Classical Iterative Methods

Classical Iterative Methods#

Splitting methods form the basis of a fundamental class of stationary iterative methods used to solve linear systems \(A\mathbf{x} = \mathbf{b}\). A stationary iterative method generates a sequence of iterates \(\mathbf{x}^{(k)}\) converging to the solution \(\mathbf{x} = A^{-1}\mathbf{b}\), where the calculation of \(\mathbf{x}^{(k+1)}\) from \(\mathbf{x}^{(k)}\) is computationally inexpensive.

A splitting method begins by decomposing the coefficient matrix \(A\) into the difference of two matrices, \(M\) and \(N\) (or sometimes \(C\) and \(R\), or \(M\) and \(K\)):

\[ A = M - N \]

Here, \(M\) must be chosen such that it is nonsingular and a linear system involving \(M\) is easily solvable.

The original equation \(A\mathbf{x} = \mathbf{b}\) can then be rewritten as \(M\mathbf{x} = N\mathbf{x} + \mathbf{b}\). This leads directly to the core iterative step:

\[ M \mathbf{x}^{(k+1)} = N \mathbf{x}^{(k)} + \mathbf{b} \]

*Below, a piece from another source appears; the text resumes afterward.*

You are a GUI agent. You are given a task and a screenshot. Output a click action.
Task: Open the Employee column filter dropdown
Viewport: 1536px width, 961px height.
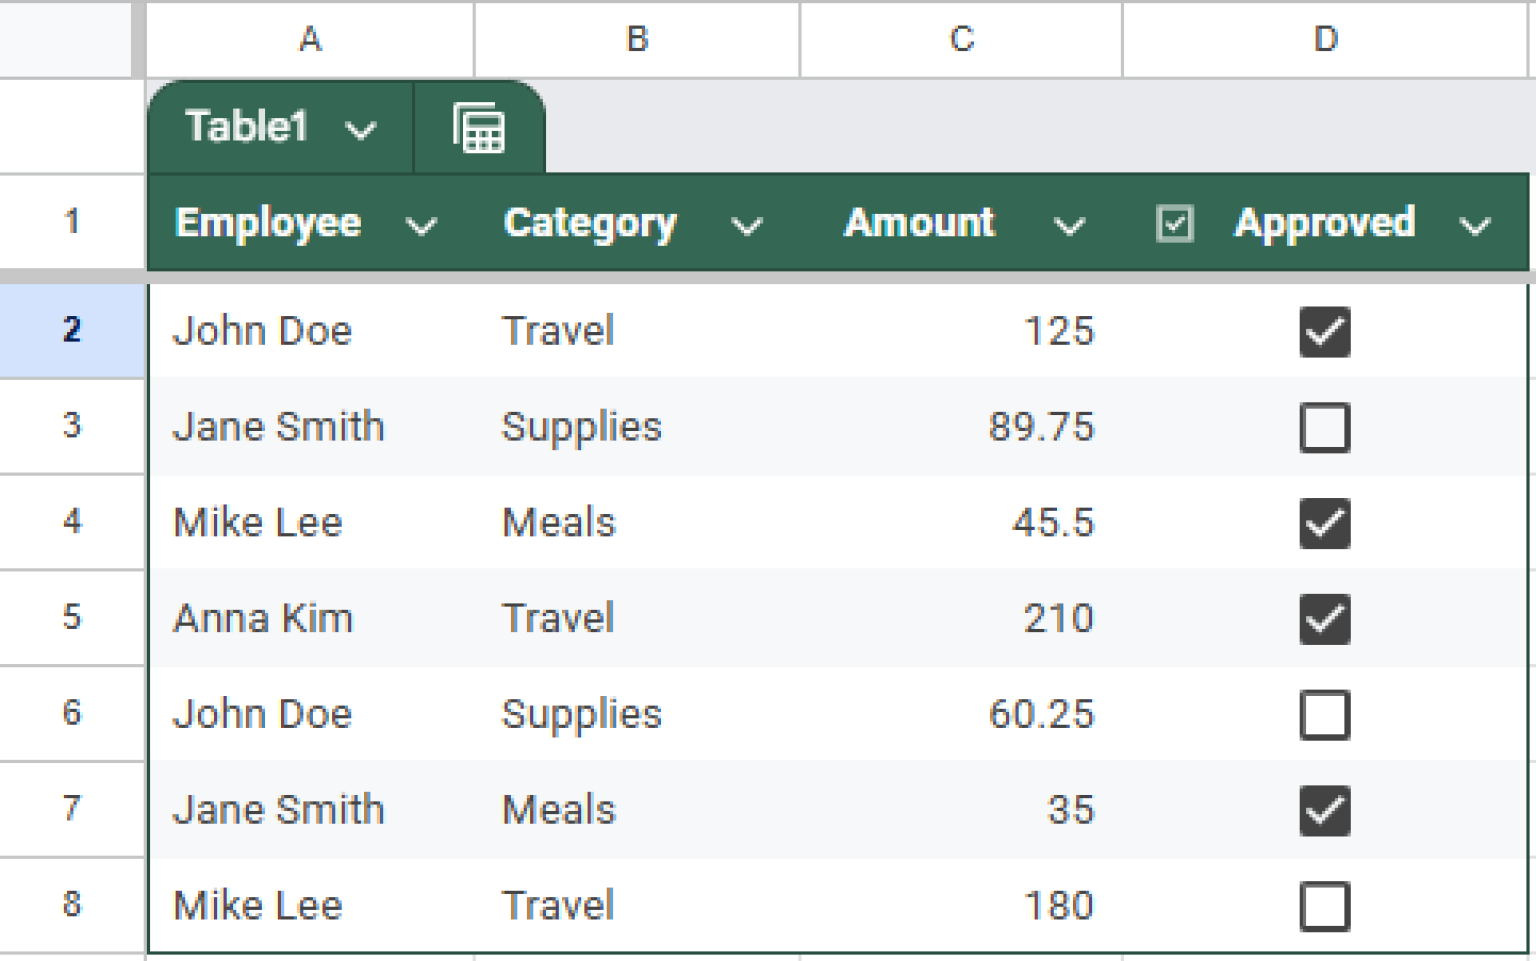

This can alternatively be expressed as:

\[ \mathbf{x}^{(k+1)} = M^{-1} N \mathbf{x}^{(k)} + M^{-1} \mathbf{b} = R \mathbf{x}^{(k)} + \mathbf{c}. \]

The convergence of these iterative schemes is determined solely by the spectral radius of the iteration matrix \(R = M^{-1}N\). These iterative schemes converge for any initial guess \(\mathbf{x}^{(0)}\) and \(\mathbf{b}\) if and only if \(\rho(M^{-1} N) < 1\).

Classical splitting methods are defined by specific choices for \(M\):

Jacobi Method: \(M = D\), where \(D\) is the diagonal of \(A\).
Gauss-Seidel Method: \(M = D - L\), where \(L\) is the strictly lower triangular part of \(A\).
Successive Over-Relaxation (SOR): \(M = \frac{1}{\omega}D - L\), where \(\omega\) is the relaxation parameter. SOR includes Gauss-Seidel as the special case when \(\omega=1\).

More advanced techniques, like Chebyshev iteration, utilize properties of the spectrum of the iteration matrix to accelerate convergence, positioning them as an effective refinement of the basic stationary approach.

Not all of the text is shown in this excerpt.